Excerpted text:

Optimization configuration.


If True, the data from the training/validation/test labels will be loaded into memory at the beginning of training. If False, the data will be loaded every time it is accessed. Preloading can considerably speed up the performance of data generation at the cost of memory as all the images will be loaded into memory. This is especially beneficial for datasets with few examples or when the raw data is on (slow) network storage.


Configuration options related to data augmentation.


If True, data will be shuffled online by maintaining a buffer of examples that are sampled from at each step. This allows for randomization of data ordering, resulting in more varied mini-batch composition, which in turn can promote generalization. Note that the data are shuffled at the start of training regardless.

Data shown:

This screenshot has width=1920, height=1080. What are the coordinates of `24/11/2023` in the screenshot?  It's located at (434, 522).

* * *

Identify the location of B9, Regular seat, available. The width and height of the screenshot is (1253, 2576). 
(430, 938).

Work task 1: Please rewrite the part of the configuration text that begins at the words "Optimization configuration." and stops after "of training regardless.", changing "memory" to "RAM".
Work task 2: Extend the configuration text on data loading beyond its final sentence.

Task output 1:
Optimization configuration.


If True, the data from the training/validation/test labels will be loaded into RAM at the beginning of training. If False, the data will be loaded every time it is accessed. Preloading can considerably speed up the performance of data generation at the cost of RAM as all the images will be loaded into RAM. This is especially beneficial for datasets with few examples or when the raw data is on (slow) network storage.


Configuration options related to data augmentation.


If True, data will be shuffled online by maintaining a buffer of examples that are sampled from at each step. This allows for randomization of data ordering, resulting in more varied mini-batch composition, which in turn can promote generalization. Note that the data are shuffled at the start of training regardless.

Task output 2:
Number of examples to keep in a buffer to sample uniformly from. This should be set to relatively low number as it requires an additional copy of each data example to be stored in memory. If set to -1, the entire dataset will be used, which results in perfect randomization at the cost of increased memory usage.


If True, data will generated in parallel to training to minimize the bottleneck of the preprocessing pipeline.


Number of examples per minibatch, i.e., a single step of training. Higher numbers can increase generalization performance by averaging model gradient updates over a larger number of examples at the cost of considerably more GPU memory, especially for larger sized images. Lower numbers may lead to overfitting, but may be beneficial to the optimization process when few but varied examples are available.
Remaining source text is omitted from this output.